[Opening DATA RECORDS section]

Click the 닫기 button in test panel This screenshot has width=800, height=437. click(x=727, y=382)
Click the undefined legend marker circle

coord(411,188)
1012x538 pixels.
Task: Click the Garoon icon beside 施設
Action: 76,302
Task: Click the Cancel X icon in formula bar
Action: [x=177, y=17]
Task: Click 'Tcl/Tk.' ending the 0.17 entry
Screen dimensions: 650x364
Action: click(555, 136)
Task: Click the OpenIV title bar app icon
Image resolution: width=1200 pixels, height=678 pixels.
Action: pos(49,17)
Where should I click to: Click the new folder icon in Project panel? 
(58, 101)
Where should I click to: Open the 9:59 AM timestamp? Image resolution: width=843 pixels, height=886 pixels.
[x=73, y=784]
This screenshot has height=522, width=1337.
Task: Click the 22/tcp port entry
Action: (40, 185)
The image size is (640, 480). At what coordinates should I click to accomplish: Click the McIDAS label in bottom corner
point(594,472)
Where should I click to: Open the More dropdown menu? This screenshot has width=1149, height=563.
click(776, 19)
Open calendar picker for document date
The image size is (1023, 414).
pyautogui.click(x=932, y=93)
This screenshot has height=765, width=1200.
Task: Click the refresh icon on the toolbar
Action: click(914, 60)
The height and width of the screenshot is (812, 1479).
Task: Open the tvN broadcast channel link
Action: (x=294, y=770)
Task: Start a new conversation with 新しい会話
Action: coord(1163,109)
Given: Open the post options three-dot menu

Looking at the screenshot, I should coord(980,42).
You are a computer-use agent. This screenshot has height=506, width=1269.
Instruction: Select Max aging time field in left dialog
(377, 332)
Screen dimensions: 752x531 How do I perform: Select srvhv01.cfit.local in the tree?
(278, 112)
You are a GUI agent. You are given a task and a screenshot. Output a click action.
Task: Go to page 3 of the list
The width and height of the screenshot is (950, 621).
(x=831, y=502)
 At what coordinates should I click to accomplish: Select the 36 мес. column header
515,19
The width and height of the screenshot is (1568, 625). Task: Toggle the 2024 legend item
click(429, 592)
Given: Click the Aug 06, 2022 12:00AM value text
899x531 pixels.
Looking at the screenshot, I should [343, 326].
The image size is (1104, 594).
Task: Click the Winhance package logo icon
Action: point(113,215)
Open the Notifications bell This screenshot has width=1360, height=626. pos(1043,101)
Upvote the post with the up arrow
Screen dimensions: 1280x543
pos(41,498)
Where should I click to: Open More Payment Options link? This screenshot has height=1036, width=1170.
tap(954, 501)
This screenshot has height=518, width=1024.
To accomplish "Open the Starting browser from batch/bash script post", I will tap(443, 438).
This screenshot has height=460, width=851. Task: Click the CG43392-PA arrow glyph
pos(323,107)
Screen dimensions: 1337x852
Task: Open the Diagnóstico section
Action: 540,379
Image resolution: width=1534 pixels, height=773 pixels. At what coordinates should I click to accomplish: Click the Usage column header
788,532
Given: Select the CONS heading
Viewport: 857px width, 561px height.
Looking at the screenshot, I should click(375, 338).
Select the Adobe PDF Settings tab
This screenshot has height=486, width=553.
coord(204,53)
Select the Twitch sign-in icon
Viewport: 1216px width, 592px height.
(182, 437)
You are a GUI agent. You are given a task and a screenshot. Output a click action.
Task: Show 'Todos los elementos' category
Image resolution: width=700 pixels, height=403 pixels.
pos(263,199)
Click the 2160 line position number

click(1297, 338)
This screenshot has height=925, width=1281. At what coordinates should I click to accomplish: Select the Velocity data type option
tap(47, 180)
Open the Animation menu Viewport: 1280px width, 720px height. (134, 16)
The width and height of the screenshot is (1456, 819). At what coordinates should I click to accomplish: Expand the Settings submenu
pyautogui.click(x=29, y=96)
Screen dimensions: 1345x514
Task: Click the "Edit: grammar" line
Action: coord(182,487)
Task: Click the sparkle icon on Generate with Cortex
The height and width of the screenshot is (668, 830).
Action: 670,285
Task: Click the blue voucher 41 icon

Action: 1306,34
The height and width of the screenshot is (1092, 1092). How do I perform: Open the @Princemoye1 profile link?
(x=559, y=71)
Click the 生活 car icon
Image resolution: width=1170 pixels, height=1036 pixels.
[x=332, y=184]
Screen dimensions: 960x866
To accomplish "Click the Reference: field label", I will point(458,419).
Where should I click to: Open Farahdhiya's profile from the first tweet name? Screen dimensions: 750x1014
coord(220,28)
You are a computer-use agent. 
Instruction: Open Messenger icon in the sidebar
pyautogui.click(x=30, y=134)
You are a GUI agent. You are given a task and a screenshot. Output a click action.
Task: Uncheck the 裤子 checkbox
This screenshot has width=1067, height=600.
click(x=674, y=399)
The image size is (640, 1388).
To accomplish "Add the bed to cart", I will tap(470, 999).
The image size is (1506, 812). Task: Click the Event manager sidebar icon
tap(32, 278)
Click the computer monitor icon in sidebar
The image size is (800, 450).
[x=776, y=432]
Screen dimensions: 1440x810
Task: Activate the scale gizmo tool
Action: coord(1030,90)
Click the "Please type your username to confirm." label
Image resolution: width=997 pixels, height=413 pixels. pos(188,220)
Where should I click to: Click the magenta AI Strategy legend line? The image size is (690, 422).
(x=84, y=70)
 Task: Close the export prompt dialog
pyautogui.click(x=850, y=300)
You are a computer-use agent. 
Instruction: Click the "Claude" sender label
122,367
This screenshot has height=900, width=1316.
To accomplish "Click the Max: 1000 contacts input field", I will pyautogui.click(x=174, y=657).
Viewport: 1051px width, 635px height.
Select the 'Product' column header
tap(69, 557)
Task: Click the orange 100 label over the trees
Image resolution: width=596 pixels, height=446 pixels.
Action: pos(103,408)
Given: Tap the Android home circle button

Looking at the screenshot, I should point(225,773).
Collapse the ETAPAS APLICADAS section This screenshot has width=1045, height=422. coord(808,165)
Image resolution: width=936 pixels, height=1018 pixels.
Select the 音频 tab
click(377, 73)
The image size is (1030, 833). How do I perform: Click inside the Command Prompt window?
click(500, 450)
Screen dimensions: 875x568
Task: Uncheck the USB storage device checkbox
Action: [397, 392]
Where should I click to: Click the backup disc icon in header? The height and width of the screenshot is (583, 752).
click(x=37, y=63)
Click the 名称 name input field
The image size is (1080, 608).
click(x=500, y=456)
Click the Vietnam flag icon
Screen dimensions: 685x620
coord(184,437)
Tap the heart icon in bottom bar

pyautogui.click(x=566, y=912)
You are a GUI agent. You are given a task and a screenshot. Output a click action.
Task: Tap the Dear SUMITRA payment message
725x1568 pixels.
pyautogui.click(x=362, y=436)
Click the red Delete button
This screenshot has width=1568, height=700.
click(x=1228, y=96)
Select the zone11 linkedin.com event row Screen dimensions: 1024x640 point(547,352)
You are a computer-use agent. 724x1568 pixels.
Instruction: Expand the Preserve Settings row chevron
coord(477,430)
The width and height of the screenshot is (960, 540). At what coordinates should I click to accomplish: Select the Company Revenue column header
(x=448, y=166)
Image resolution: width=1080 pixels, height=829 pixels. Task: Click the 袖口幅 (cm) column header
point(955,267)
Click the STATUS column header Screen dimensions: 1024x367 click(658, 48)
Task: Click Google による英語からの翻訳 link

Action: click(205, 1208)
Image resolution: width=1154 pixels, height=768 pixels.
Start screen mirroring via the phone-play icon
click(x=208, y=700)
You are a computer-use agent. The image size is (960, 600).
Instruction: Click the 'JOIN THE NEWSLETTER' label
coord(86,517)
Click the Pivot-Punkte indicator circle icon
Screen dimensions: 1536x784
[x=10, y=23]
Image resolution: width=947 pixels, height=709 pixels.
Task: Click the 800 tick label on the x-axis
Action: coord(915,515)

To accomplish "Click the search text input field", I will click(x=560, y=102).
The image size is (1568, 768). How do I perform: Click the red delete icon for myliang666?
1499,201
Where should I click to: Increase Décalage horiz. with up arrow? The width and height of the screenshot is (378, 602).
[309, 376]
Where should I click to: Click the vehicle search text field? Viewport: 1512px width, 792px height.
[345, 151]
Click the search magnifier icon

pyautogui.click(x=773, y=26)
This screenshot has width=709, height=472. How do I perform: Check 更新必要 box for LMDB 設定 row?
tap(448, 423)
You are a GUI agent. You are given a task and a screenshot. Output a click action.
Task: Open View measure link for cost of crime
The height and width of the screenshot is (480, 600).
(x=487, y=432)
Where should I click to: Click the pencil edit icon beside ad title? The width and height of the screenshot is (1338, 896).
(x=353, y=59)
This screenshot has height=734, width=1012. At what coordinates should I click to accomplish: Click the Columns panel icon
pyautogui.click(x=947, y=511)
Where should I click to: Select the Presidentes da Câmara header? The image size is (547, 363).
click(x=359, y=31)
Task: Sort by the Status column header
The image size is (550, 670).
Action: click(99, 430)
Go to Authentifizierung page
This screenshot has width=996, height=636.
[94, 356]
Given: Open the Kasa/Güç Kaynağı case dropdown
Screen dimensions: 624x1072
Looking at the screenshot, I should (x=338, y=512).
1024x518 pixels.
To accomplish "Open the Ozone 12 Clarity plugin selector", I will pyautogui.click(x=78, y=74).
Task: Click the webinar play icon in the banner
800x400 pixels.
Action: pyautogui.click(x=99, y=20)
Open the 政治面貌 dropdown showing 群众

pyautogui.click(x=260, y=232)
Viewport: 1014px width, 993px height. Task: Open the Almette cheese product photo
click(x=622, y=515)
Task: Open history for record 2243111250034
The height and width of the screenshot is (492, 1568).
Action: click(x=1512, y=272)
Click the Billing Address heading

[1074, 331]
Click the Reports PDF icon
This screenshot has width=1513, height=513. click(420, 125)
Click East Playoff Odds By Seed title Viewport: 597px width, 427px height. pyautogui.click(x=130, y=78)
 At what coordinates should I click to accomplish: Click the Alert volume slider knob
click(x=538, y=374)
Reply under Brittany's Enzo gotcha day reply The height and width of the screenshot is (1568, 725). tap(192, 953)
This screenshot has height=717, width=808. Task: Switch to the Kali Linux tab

[Closing DATA RECORDS section]

* _AIM OF THE TASK_
From the entries, copy out each line containing the word "computer".

* _EXERCISE ANSWER_
You are a computer-use agent. This screenshot has height=506, width=1269.
You are a computer-use agent. 
Click the computer monitor icon in sidebar
You are a computer-use agent. 
You are a computer-use agent. 724x1568 pixels.
You are a computer-use agent. The image size is (960, 600).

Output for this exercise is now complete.